> Belge bölümü
╭──

15. yüzyılın başından 17. yüzyılın sonuna kadar insanlar arasındaki ilişkiler, temel olarak yaşa ve cinsiyete bakılarak değerlendirildi. Anlaşıldığı kadarıyla 15. yüzyılda Floransa ve Venedik gibi şehirlerde alabildiğine gelişkin bir homoseksüel altkültür vardı. Dini reformlar sırasında epeyce yeraltına çekilen bu altkültür, ancak 17. yüzyılın ikinci yarısında, şehirli elit arasında yayılan serbest hayat modasıyla birlikte tekrar su yüzüne çıkacaktı. 18. yüzyılda cinsiyet temelli bu altkültür kendine has bir kimlik, bir "üçüncü cins" kimliği geliştirdi; bu da toplumun ona karşı tavrını, erkek ve kadın cinselliğiyle ilgili yasal mevzuatı da etkileyecekti.

╰──

> Veriler
╭──

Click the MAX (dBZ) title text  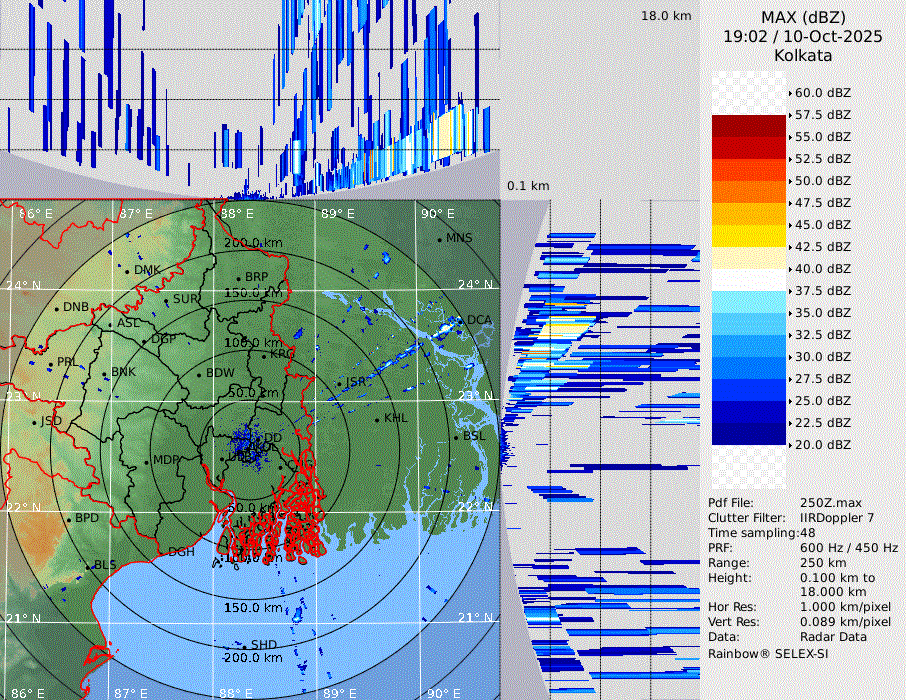[803, 17]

╰──

> Görev
Yukarıdaki belge bölümünü tek sözcüğünü değiştirmeden baştan sona tekrarla.

> Yazılı yanıt
15. yüzyılın başından 17. yüzyılın sonuna kadar insanlar arasındaki ilişkiler, temel olarak yaşa ve cinsiyete bakılarak değerlendirildi. Anlaşıldığı kadarıyla 15. yüzyılda Floransa ve Venedik gibi şehirlerde alabildiğine gelişkin bir homoseksüel altkültür vardı. Dini reformlar sırasında epeyce yeraltına çekilen bu altkültür, ancak 17. yüzyılın ikinci yarısında, şehirli elit arasında yayılan serbest hayat modasıyla birlikte tekrar su yüzüne çıkacaktı. 18. yüzyılda cinsiyet temelli bu altkültür kendine has bir kimlik, bir "üçüncü cins" kimliği geliştirdi; bu da toplumun ona karşı tavrını, erkek ve kadın cinselliğiyle ilgili yasal mevzuatı da etkileyecekti.